Prenatal Diagnosis of Aortopulmonary Window by 2-Dimensional Echocardiography: Summary of 8 Cases.

Aortopulmonary window (APW) is a rare congenital heart anomaly. A total of 8 cases with APW confirmed by echocardiography and surgery were retrospectively reviewed and the echocardiographic features analyzed. Among the 8 APW cases, 5 were type II and 3 were type III, the latter of which includes 2 cases complicated with Berry syndrome. Prenatal echocardiography can provide accurate information for the diagnosis of fetal APW. The prognosis depends on the timing of surgery and the nature of the associated cardiac anomalies.
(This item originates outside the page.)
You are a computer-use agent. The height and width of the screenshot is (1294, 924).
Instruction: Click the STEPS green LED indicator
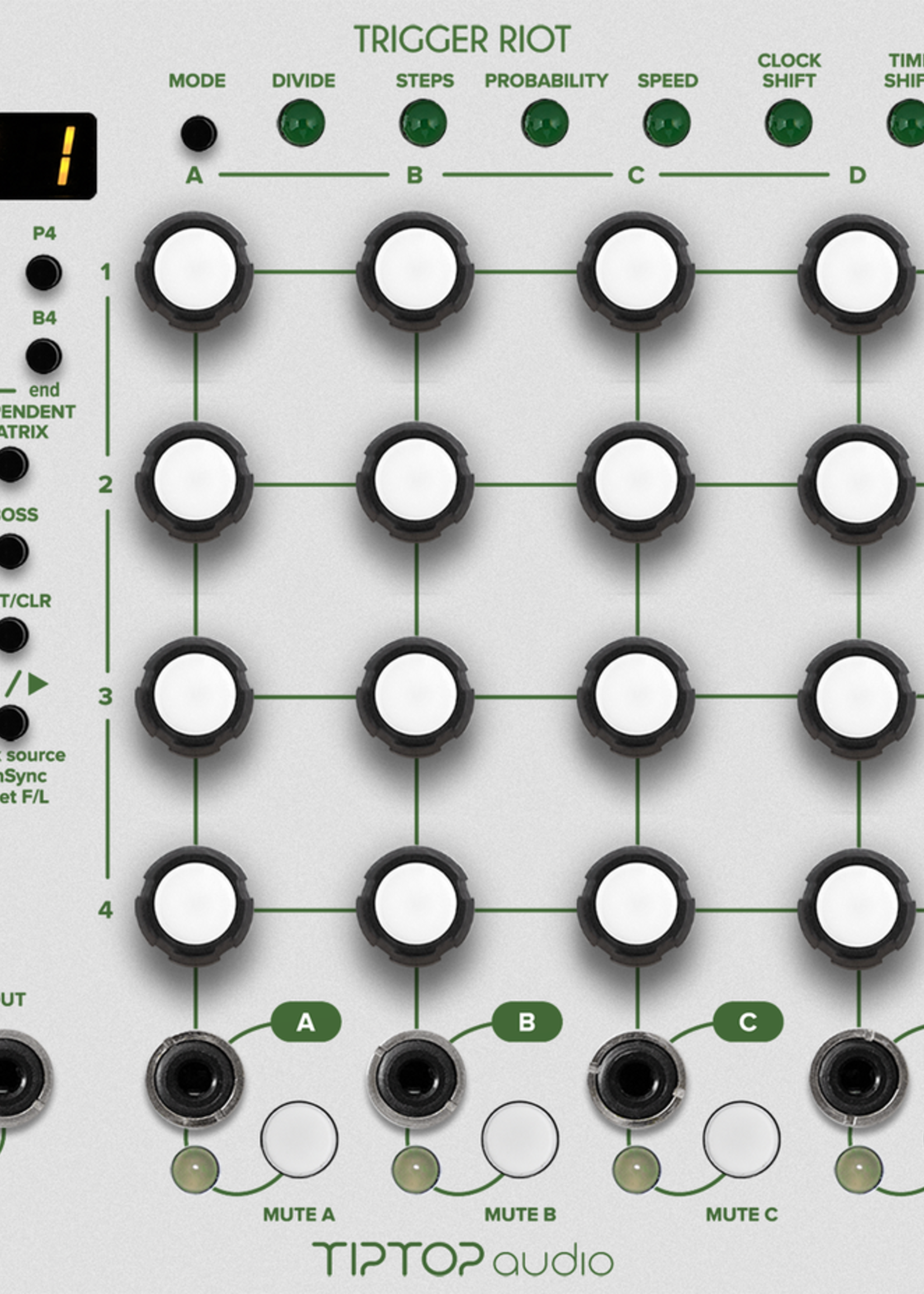click(x=423, y=123)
Transcatheter Treatment of Aortopulmonary Window with a Symmetrical Membranous Ventricular Septal Occluder.

Aortopulmonary window (APW), the presence of a communication between aorta and pulmonary artery, is a rare congenital heart disease, and surgical intervention is the standard for closure. Recently, several cases have been treated with transcatheter device occluders. Here, we report an APW patient treated successfully using a transcatheter closure with a symmetrical membranous ventricular septal occluder. We are the first to report on a case treated with this type of occluder for APW.